Every year sees an increase in the scale, frequency and sophistication of cyber threats – and we should expect 2019 to be no different. Most organisations should be looking at ‘when’ not ‘if’ they will come under cyber attack.
Security measures such as firewalls, antivirus and malware filtering, while still relevant and necessary, are proving to be not enough on their own. And attacks can be hard to recognise – it might take 100 days or more for a large enterprise or public sector organisation to even realise that it’s under any form of cyber-attack. Fast and efficient threat detection, and importantly the associated response, will be key.
2019 will see an increase in intelligent tools to detect cyber attacks
AI, machine learning and cognitive analytics will all play an increasing role – tools that work together to join the dots and get a better insight into whether an organisation might be under attack. Machines have the ability to process and analyse huge volumes of structured and unstructured data and to identify subtle changes and abnormalities, and detect patterns and differences to spot which traffic is not normal.
Predictive analytics analyses huge volumes of past data to understand patterns and provide insights into where cyber threats are coming from, the probability of them happening and their level of severity.

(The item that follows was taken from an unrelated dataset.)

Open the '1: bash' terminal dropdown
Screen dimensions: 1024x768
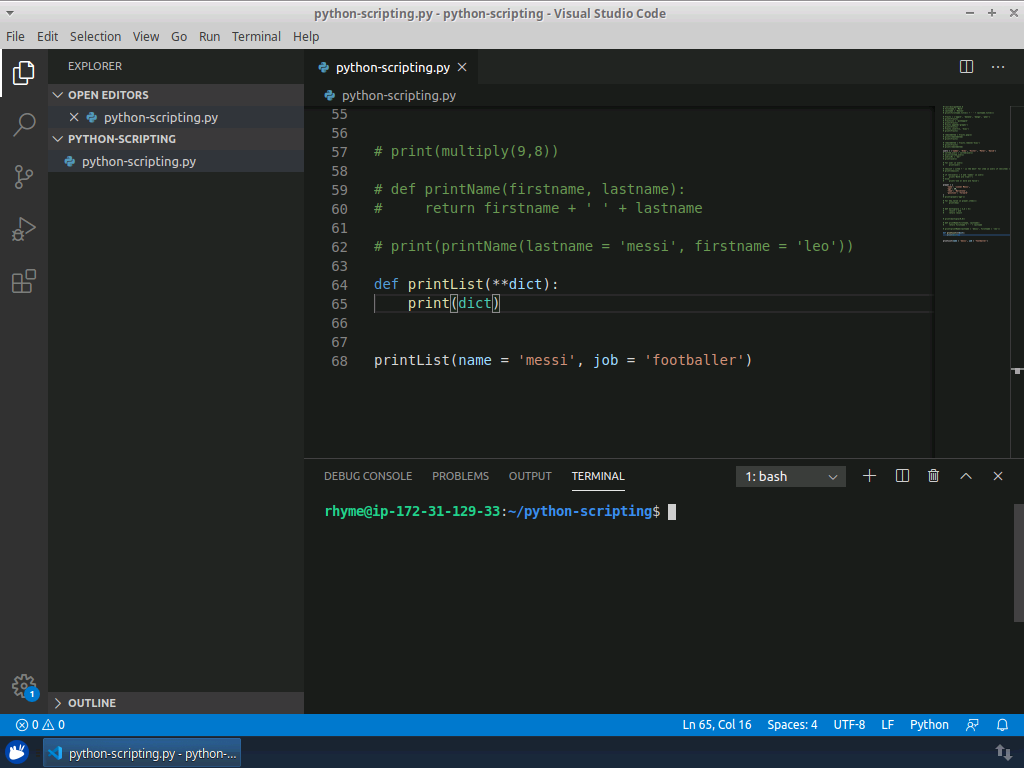pos(791,477)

By using predictive cyber tools and adapting your business, there’s a good chance that you’re already mitigated before a cyber-attack has happened, because you’ll see the patterns developing. These insights help target the activities of ‘Threat Hunters’ working proactively in tandem with monitoring and detection teams.
People culture and awareness
Attackers will always seek to exploit the weakest link – often that weakness is people. How tempting is an attachment labelled “Payroll List.xls”? Technology must not be seen as the sole defence. For example, training and awareness can reduce the risks posed by phishing and its malicious payload.
The use of encryption will continue to rise
And the increase in use of encrypted traffic could be a particular issue for the public sector. While solutions and services exist that can decrypt, inspect and process encrypted traffic, privacy-related regulations and/or self-defined policies have traditionally led the public sector to adopt a ‘do not decrypt’ mandate. If 60% – and growing – of internet traffic is encrypted, the blind spot is getting bigger all the time, this will likely need to change.
The public sector will need solutions that can deal with encrypted traffic at scale and with suitable control and granularity to enable opt in/out flexibility to specific organisations, departments, systems or even users.